They're not even consistent on this issue

http://http://www.huffingtonpost.com/brad-friedman/republicans-require-no-ph_b_1173283.html


For all of their years of claims that massive voter fraud is going on at the polling place, such that photo ID restrictions are required to ensure the integrity of the vote, you'd think that when Republicans have a chance to run their own elections, they'd be sure to want it to be as "fraud"-free as possible.

Nonetheless, despite onerous polling place photo ID requirements now passed into law in about a dozen states where the GOP controls both the legislative and executive branches, voters will be able to cast their ballot in next Tuesday's "First-in-the-Nation" Republican Iowa caucuses without bothering to show a photo ID -- even though the Republican Party itself sets their own rules for voting there.

Unlike most primary elections where an official state election board or agency sets the rules and runs the registration and balloting processes, the Iowa Republican Party runs its own state caucuses, determines the rules, tabulates all the votes and announces the results to the public and media themselves. They have complete control over the entire process, and yet they don't bother to ask their own voters to show a state-issued photo ID before casting their ballot.

I wonder why that would be?


Actually, I don't. I know exactly why that's the case. Polling place photo ID laws, passed in states where Republicans took control in the wave election of 2010, are instituted for one purpose and one purpose only: to suppress the votes of voters such as the elderly, minorities and students, all of whom have a dastardly tendency to vote for Democratic candidates rather than Republicans. Since only Republicans are on the IA Republican caucus ballot, unlike general elections, the GOP has no interest in disenfranchising their own voters.
While the GOP likes to claim they're attempting to institute these laws to curb "voter fraud," they're unable to show evidence of virtually any polling place impersonation that would supposedly be prevented by such laws. For example, in rejecting the South Carolina GOP's new Photo ID restriction last Friday, finding that that the state's own statistics showed the law would be racially discriminatory, the U.S. Dept. of Justice noted [PDF] that the state failed to point to "any evidence or instance of either in-person voter impersonation or any other type of fraud that is not already addressed by the state's existing voter identification requirement and that arguably could be deterred by requiring voters to present only photo identification at the polls."

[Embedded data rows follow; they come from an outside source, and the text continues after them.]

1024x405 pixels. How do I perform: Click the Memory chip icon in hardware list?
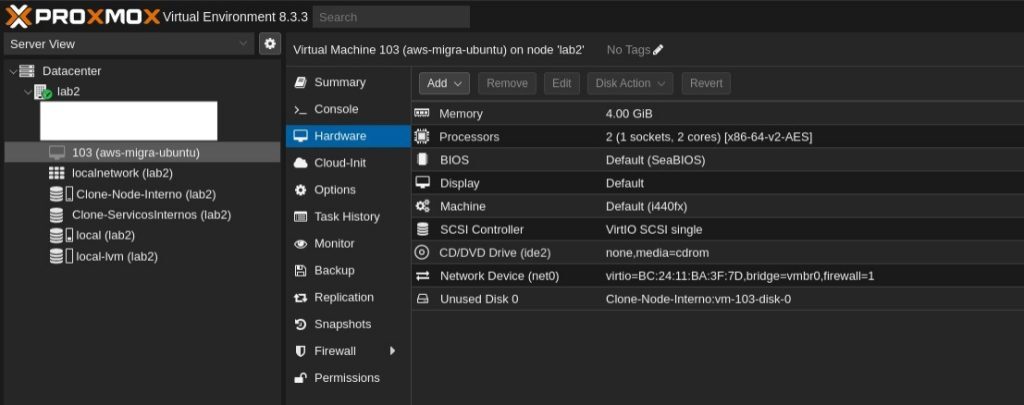pos(422,114)
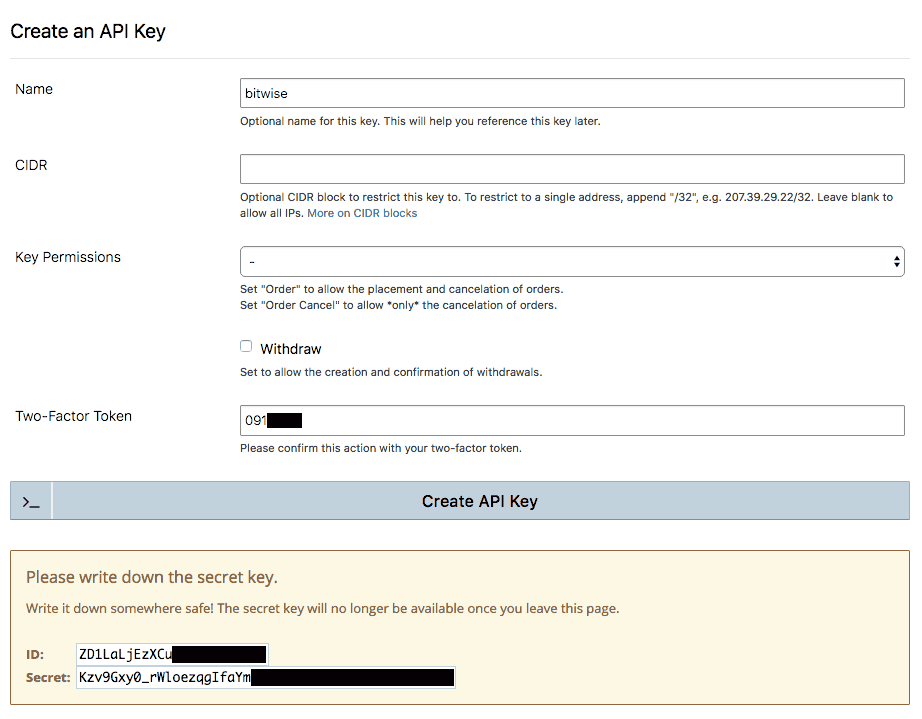The height and width of the screenshot is (719, 922).
Task: Click the Key Permissions select arrows
Action: [x=896, y=261]
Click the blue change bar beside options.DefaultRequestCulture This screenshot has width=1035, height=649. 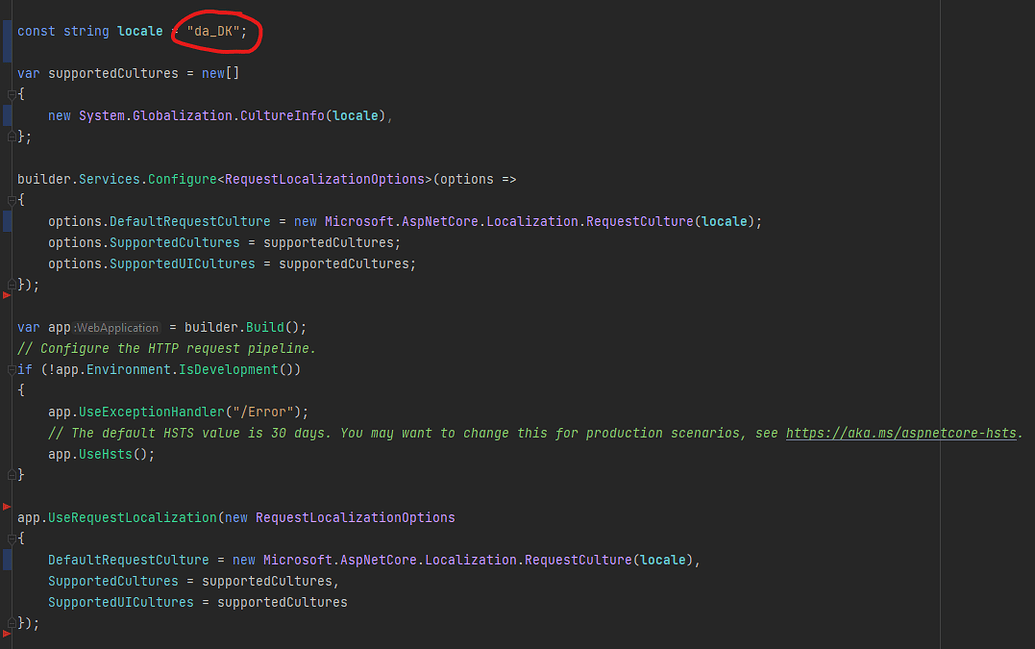tap(8, 221)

That, even as independent study after study has documented how hundreds of thousands of perfectly legal voters are likely to be disenfranchised by such laws.

Of course, if "voter fraud" was truly a concern of the Republican Party, surely they would require that Iowa caucus goers present a photo ID before casting their vote. But, because such laws have never been about "voter fraud," once again this year, the Party will not bother to require Iowa Republicans to present any such ID before voting in the all-important caucuses next week.

According to their own "Bullet-Point Guide to the 2012 Republican Party of Iowa Caucuses," as posted at the state party's website last week, only new registrants, those registering to sign up with the Republican Party and vote on the same day at the caucus, will be asked -- but not actually required -- to show photo ID:

Do you have to be registered Republican to participate in the Republican caucus? Yes. In order to participate in the Republican caucus, one must be a registered Republican in the state of Iowa. You do have the opportunity to register as a Republican at the caucus, provided that you have a valid photo ID with your current address on it (such as your Iowa driver's license) or a photo ID and a document that proves your residence (such as a utility bill). For more information, visit: http://sos.iowa.gov/elections/voterinformation/edr.html.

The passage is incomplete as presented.